Work to complete:
Write out everything from the line containing "This screenshot has height=393, width=586." down to the end of the records, changing "column header" to "table heading" and leaving all else untouched.

Source data
-=-=-
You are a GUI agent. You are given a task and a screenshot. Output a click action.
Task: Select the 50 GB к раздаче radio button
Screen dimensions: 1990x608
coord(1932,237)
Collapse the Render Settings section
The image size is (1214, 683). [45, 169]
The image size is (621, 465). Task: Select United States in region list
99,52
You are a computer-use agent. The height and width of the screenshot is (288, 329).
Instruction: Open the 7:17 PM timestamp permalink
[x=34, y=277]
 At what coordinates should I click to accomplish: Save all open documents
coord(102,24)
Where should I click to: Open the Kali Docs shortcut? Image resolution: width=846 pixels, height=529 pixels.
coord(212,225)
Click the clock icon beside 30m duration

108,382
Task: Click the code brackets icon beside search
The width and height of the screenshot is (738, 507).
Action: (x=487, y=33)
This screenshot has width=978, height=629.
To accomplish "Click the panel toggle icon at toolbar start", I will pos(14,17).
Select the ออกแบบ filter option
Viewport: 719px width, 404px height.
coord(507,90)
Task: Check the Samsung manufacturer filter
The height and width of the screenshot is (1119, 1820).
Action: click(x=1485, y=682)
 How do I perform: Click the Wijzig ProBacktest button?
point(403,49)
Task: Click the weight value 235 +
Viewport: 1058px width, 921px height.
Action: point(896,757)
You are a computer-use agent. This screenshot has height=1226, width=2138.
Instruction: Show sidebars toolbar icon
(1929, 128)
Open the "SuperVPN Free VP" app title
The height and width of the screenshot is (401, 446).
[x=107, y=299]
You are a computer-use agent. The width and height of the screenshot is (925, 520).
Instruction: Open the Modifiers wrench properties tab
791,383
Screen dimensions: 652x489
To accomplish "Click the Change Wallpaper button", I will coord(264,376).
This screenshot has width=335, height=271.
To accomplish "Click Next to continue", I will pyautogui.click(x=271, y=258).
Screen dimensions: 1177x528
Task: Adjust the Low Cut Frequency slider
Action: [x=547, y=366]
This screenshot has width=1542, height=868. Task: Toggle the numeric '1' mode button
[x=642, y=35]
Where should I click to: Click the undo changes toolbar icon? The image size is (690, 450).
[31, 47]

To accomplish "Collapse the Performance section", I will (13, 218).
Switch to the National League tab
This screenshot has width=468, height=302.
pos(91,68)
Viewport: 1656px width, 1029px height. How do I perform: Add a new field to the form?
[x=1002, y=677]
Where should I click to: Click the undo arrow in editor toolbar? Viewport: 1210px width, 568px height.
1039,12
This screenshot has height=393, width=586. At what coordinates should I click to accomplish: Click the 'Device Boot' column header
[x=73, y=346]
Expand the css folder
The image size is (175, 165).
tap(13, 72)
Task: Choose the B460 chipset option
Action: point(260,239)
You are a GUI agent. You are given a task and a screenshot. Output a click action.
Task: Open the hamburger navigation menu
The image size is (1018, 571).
-=-=-
Result for this task:
This screenshot has height=393, width=586. At what coordinates should I click to accomplish: Click the 'Device Boot' table heading
[x=73, y=346]
Expand the css folder
The image size is (175, 165).
tap(13, 72)
Task: Choose the B460 chipset option
Action: point(260,239)
You are a GUI agent. You are given a task and a screenshot. Output a click action.
Task: Open the hamburger navigation menu
The image size is (1018, 571).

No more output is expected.